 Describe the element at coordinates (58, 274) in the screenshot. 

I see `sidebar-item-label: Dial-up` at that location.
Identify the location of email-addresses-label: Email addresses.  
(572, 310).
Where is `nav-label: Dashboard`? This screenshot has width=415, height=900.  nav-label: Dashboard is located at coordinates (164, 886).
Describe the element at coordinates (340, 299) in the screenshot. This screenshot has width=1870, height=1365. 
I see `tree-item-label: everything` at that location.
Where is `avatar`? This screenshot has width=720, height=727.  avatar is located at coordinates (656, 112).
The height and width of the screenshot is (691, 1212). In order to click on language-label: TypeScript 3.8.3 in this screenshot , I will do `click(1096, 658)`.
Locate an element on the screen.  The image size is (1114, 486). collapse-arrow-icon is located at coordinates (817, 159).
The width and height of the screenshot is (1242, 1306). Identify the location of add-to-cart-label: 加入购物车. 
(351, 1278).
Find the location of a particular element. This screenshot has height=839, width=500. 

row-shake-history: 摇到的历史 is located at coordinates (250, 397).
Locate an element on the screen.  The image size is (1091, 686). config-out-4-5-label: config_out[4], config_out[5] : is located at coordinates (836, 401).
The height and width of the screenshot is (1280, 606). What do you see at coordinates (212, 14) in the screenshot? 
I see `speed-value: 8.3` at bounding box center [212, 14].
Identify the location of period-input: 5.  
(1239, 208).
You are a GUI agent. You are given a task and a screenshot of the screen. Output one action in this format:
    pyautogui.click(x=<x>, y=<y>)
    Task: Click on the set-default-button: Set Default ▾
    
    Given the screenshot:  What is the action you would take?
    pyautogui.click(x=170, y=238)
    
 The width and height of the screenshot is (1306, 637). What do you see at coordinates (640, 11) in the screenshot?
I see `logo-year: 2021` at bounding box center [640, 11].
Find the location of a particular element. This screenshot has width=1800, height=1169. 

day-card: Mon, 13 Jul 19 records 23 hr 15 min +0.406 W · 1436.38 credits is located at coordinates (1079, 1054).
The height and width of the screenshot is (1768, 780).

|---|

# [Description of the task]
Put every line of the listing above into a numbered list, omitting the blank lines.

# [Response for this exercise]
1.  Describe the element at coordinates (58, 274) in the screenshot. 
2. I see `sidebar-item-label: Dial-up` at that location.
3. Identify the location of email-addresses-label: Email addresses.  
4. (572, 310).
5. Where is `nav-label: Dashboard`? This screenshot has width=415, height=900.  nav-label: Dashboard is located at coordinates (164, 886).
6. Describe the element at coordinates (340, 299) in the screenshot. This screenshot has width=1870, height=1365. 
7. I see `tree-item-label: everything` at that location.
8. Where is `avatar`? This screenshot has width=720, height=727.  avatar is located at coordinates (656, 112).
9. The height and width of the screenshot is (691, 1212). In order to click on language-label: TypeScript 3.8.3 in this screenshot , I will do `click(1096, 658)`.
10. Locate an element on the screen.  The image size is (1114, 486). collapse-arrow-icon is located at coordinates (817, 159).
11. The width and height of the screenshot is (1242, 1306). Identify the location of add-to-cart-label: 加入购物车. 
12. (351, 1278).
13. Find the location of a particular element. This screenshot has height=839, width=500. 
14. row-shake-history: 摇到的历史 is located at coordinates (250, 397).
15. Locate an element on the screen.  The image size is (1091, 686). config-out-4-5-label: config_out[4], config_out[5] : is located at coordinates (836, 401).
16. The height and width of the screenshot is (1280, 606). What do you see at coordinates (212, 14) in the screenshot? 
17. I see `speed-value: 8.3` at bounding box center [212, 14].
18. Identify the location of period-input: 5.  
19. (1239, 208).
20. You are a GUI agent. You are given a task and a screenshot of the screen. Output one action in this format:
21.     pyautogui.click(x=<x>, y=<y>)
22.     Task: Click on the set-default-button: Set Default ▾
23.     Given the screenshot:  What is the action you would take?
24.     pyautogui.click(x=170, y=238)
25.  The width and height of the screenshot is (1306, 637). What do you see at coordinates (640, 11) in the screenshot?
26. I see `logo-year: 2021` at bounding box center [640, 11].
27. Find the location of a particular element. This screenshot has width=1800, height=1169. 
28. day-card: Mon, 13 Jul 19 records 23 hr 15 min +0.406 W · 1436.38 credits is located at coordinates (1079, 1054).
29. The height and width of the screenshot is (1768, 780).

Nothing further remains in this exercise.